● **EXERCISE OBJECTIVE**
Rewrite the records from the line containing "You are a GUI" through the line containing "pyautogui.click(x=542, y=599)", inclusive, substituting "tick box" for "checkbox" and keeping everything else unchanged. Leave the pictures out of your answer.

● **INPUT MATERIAL**
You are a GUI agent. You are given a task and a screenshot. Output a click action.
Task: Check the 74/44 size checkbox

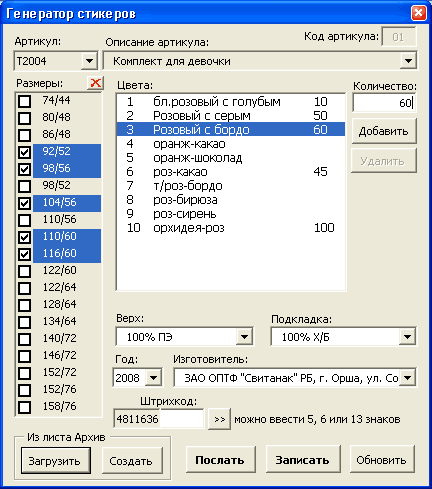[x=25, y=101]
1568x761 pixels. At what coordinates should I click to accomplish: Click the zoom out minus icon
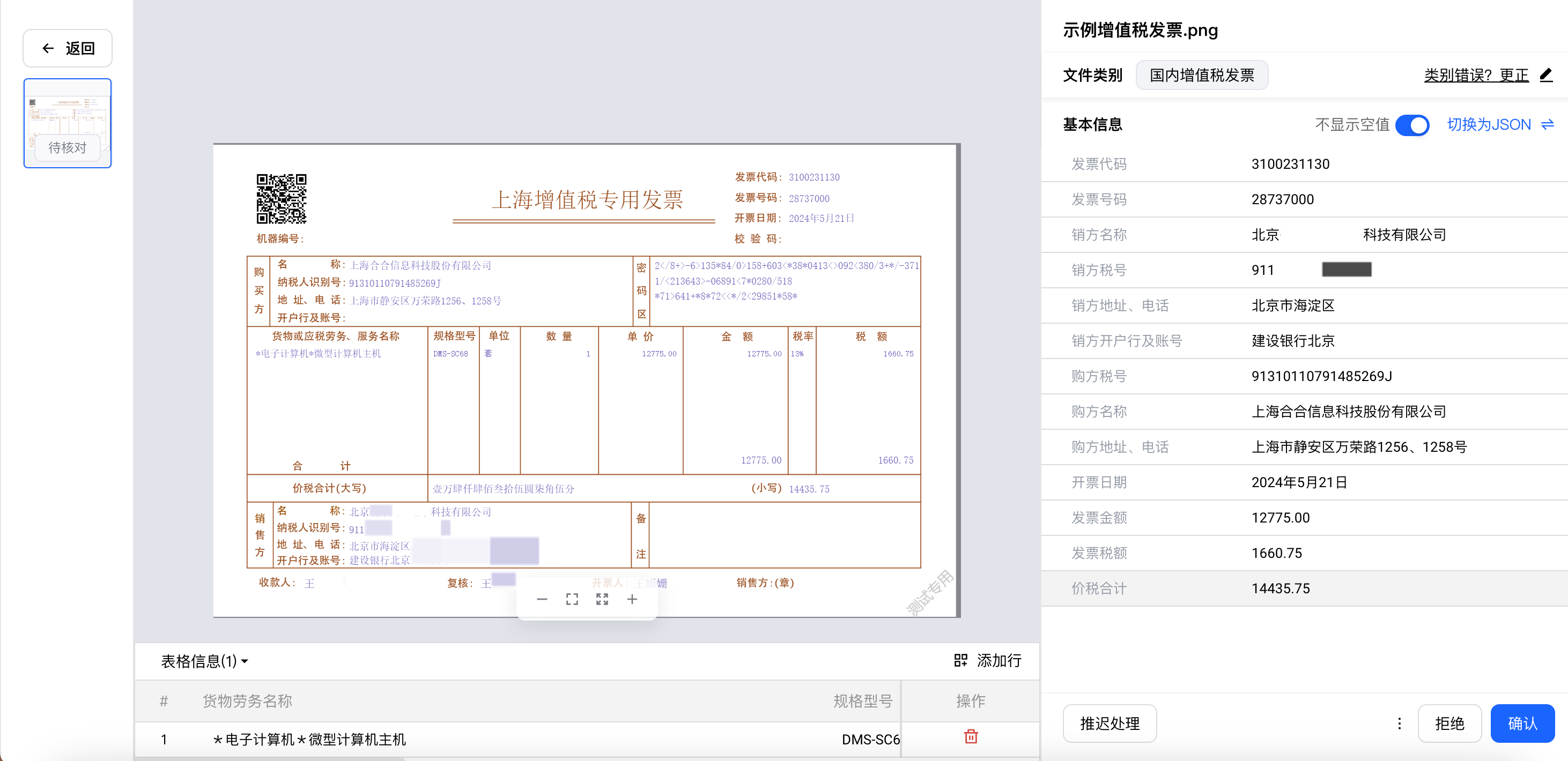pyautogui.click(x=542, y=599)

...

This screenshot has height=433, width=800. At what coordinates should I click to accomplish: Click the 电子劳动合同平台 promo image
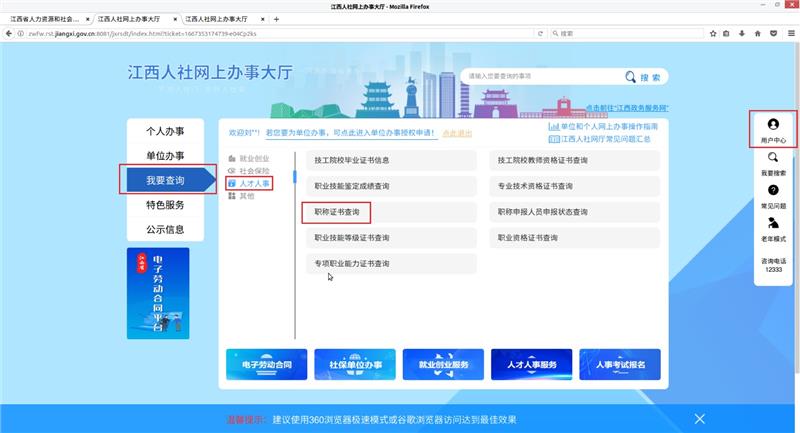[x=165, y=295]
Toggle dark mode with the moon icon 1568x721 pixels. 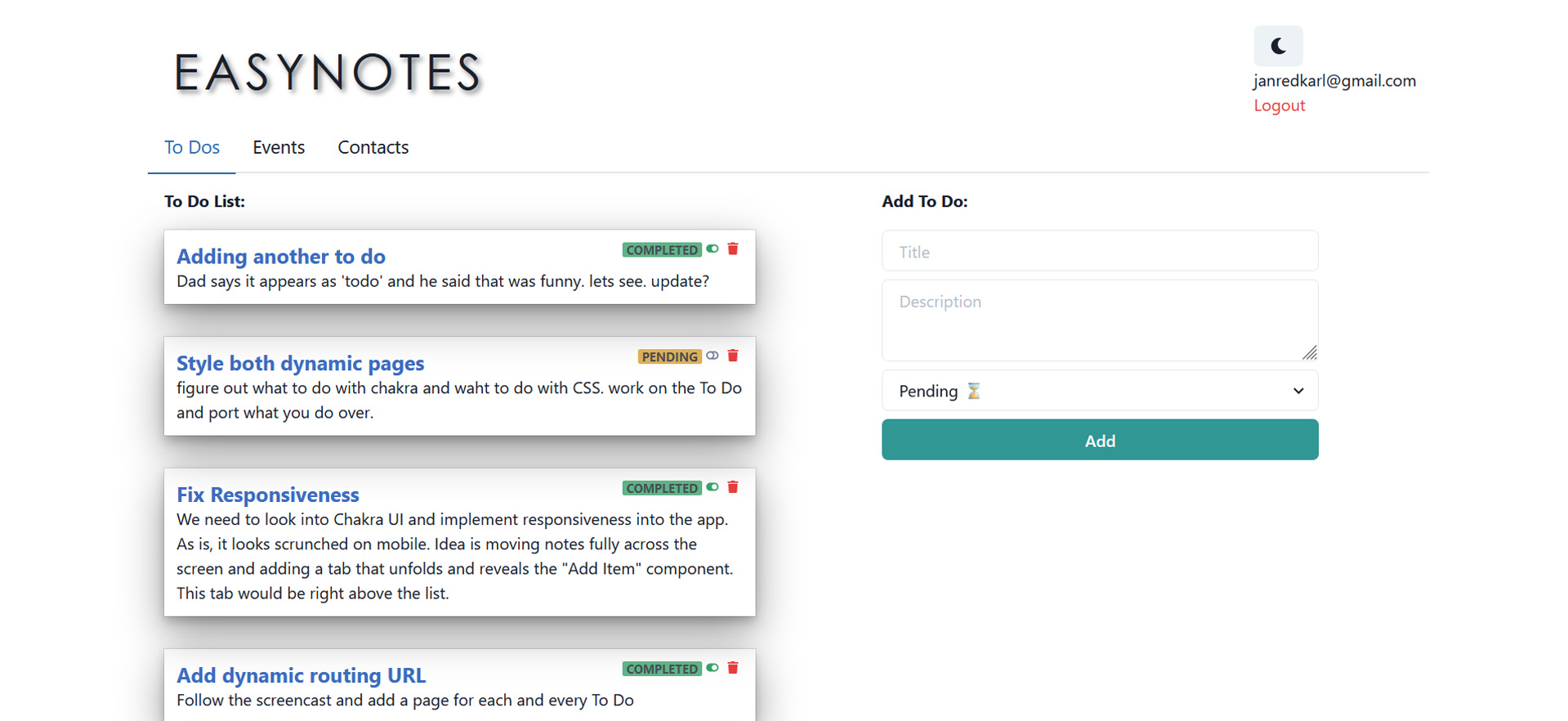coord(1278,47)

● **THE OUTPUT**
You are a GUI agent. You are given a task and a screenshot. Output a click action.
Task: Check the 74/44 size tick box

[x=25, y=101]
1568x761 pixels. At what coordinates should I click to accomplish: Click the zoom out minus icon
pyautogui.click(x=542, y=599)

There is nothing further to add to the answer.